St.Paul’s Survives (29 December 1940)
HERBERT MASON (1903-1964)
Original 1940 silver gelatin print
In period silver gilt frame
£6,500
Herbert Mason’s photograph of St.Paul’s cathedral at the height of the Blitz, famously reproduced on the front page of the Daily Mail on 31 December 1940, has become the most iconic image of Britain’s 1940 struggle for survival and a lasting symbol of British resilience and courage.
The Luftwaffe attacked London 71 times between 7 September 1940 and 16 May 1941. Their most ferocious bombing raid took place on the night of 29 December 1940, a night which became known as the ‘Second Great Fire of London’: more than 160 people died, over 500 were injured, and hundreds of buildings were destroyed.
The American journalist Ernie Pyle vividly described the scene he witnessed that night from a high balcony overlooking the city. ‘Into the dark shadowed spaces below us, while we watched, whole batches of incendiary bombs fell,’ he wrote. ‘We saw two dozen go off in two seconds. They flashed terrifically, then quickly simmered down to pin points of dazzling white, burning ferociously… The greatest of all the fires was directly in front of us. Flames seemed to whip hundreds of feet into the air. Pinkish-white smoke ballooned upward in a great cloud, and out of this cloud there gradually took shape – so faintly at first that we weren’t sure we saw correctly – the gigantic dome of St Paul’s Cathedral. St Paul’s was surrounded by fire, but it came through. It stood there in its enormous proportions – growing slowly clearer and clearer, the way objects take shape at dawn. It was like a picture of some miraculous figure that appears before peace-hungry soldiers on a battlefield.’
Another man witnessing the aerial strikes on London that night and looking towards St Paul’s was 37-year-old Herbert Mason. He had trained in his father’s photography business in Great Yarmouth, Norfolk, and worked his way up to be the chief photographer on the Daily Mail. That night, he was on fire patrol on the roof of the Mail’s building in Carmelite Street and looking towards the cathedral, which was less than half a mile away. Mason had his camera with him and observed the unfolding scene as dark smoke swirled around the burning city. ‘I focused at intervals as the great dome loomed up through the smoke,’ he was later quoted as saying. ‘The glare of many fires and sweeping clouds of smoke kept hiding the shape. Then a wind sprang up. Suddenly, the shining cross, dome and towers stood out like a symbol in the inferno. The scene was unbelievable. In that moment or two, I released my shutter.’
Herbert Mason’s photograph went unpublished for two days while censors considered whether it would serve Britain’s cause.
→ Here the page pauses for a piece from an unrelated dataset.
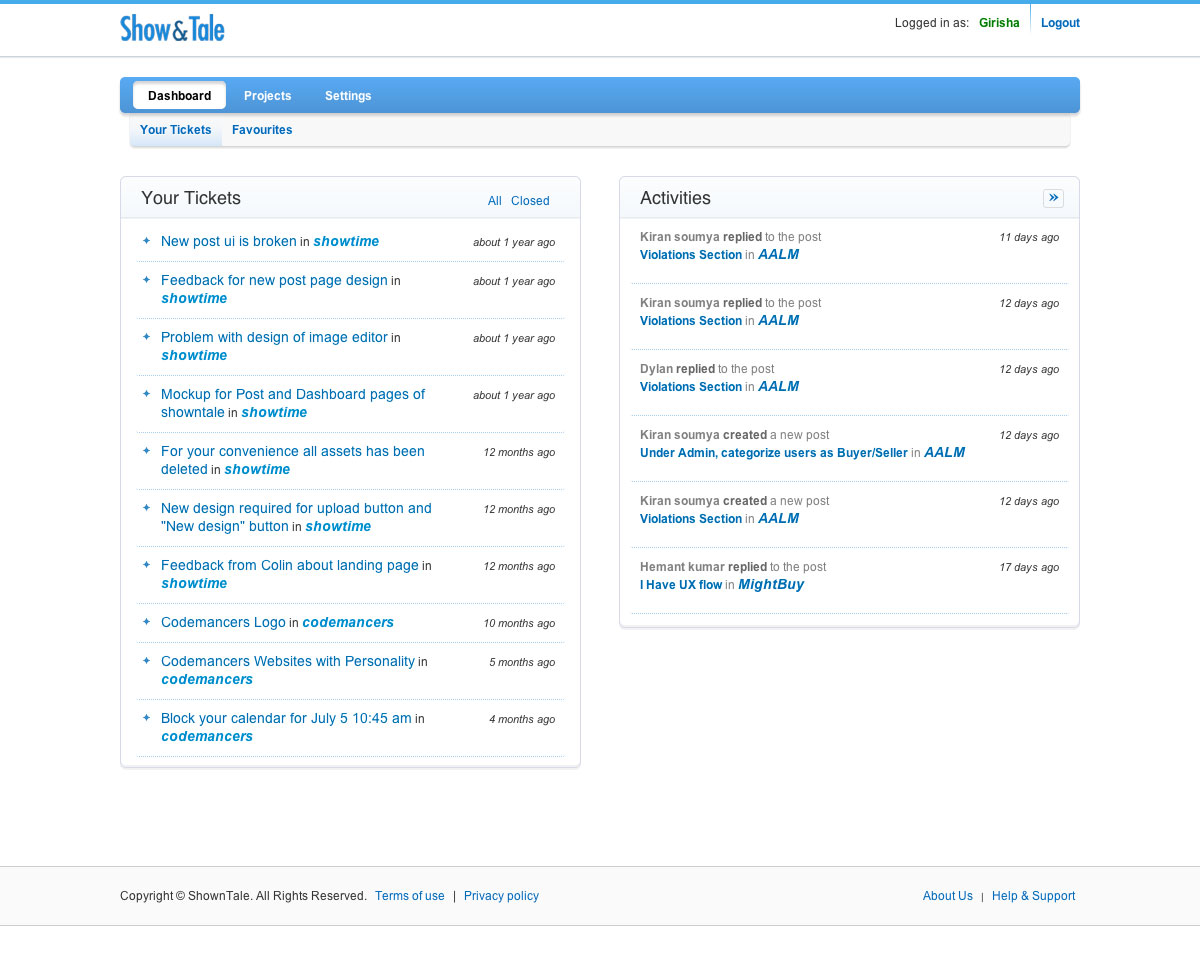The height and width of the screenshot is (960, 1200).
Task: Open the Settings tab
Action: [x=348, y=96]
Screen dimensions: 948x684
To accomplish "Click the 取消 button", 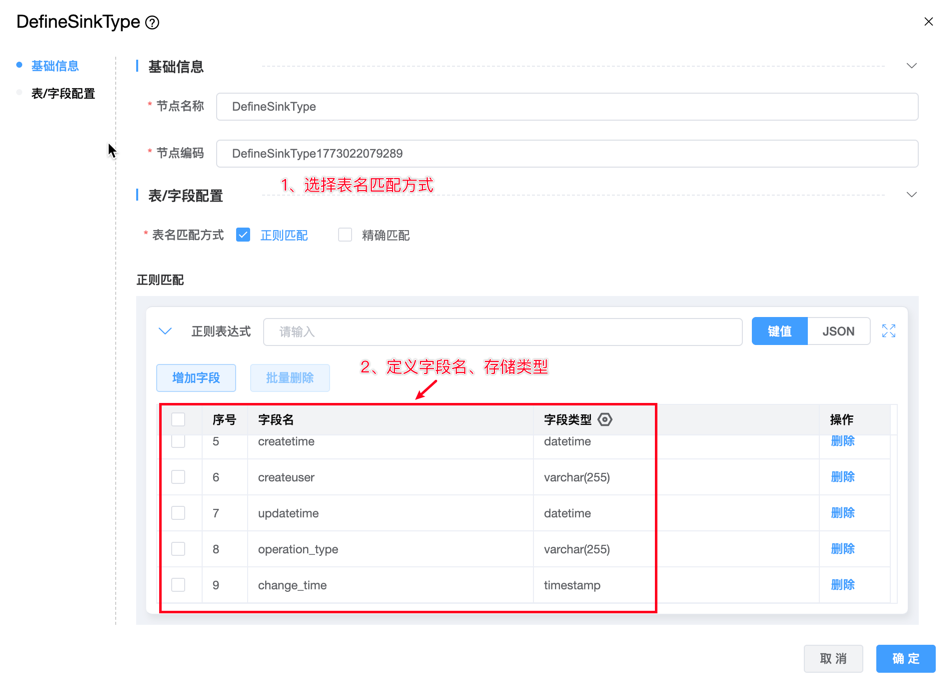I will click(833, 658).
They decided rightly. Never in history has an image so stiffened a nation’s resolve.
The morning after the raid was bitterly cold. There was a light scattering of snow as office worker Dorothy Barton emerged from London Bridge station on her commute. She gazed in horror at the acres of smoking and still burning ruins —then her heart lifted as she looked up at St Paul’s, towering over the scene. ‘I felt a lump in my throat because, like so many people, I felt that while St Paul’s survived, so would we,’ she said.
Mason’s photograph enabled the whole nation to feel the same way.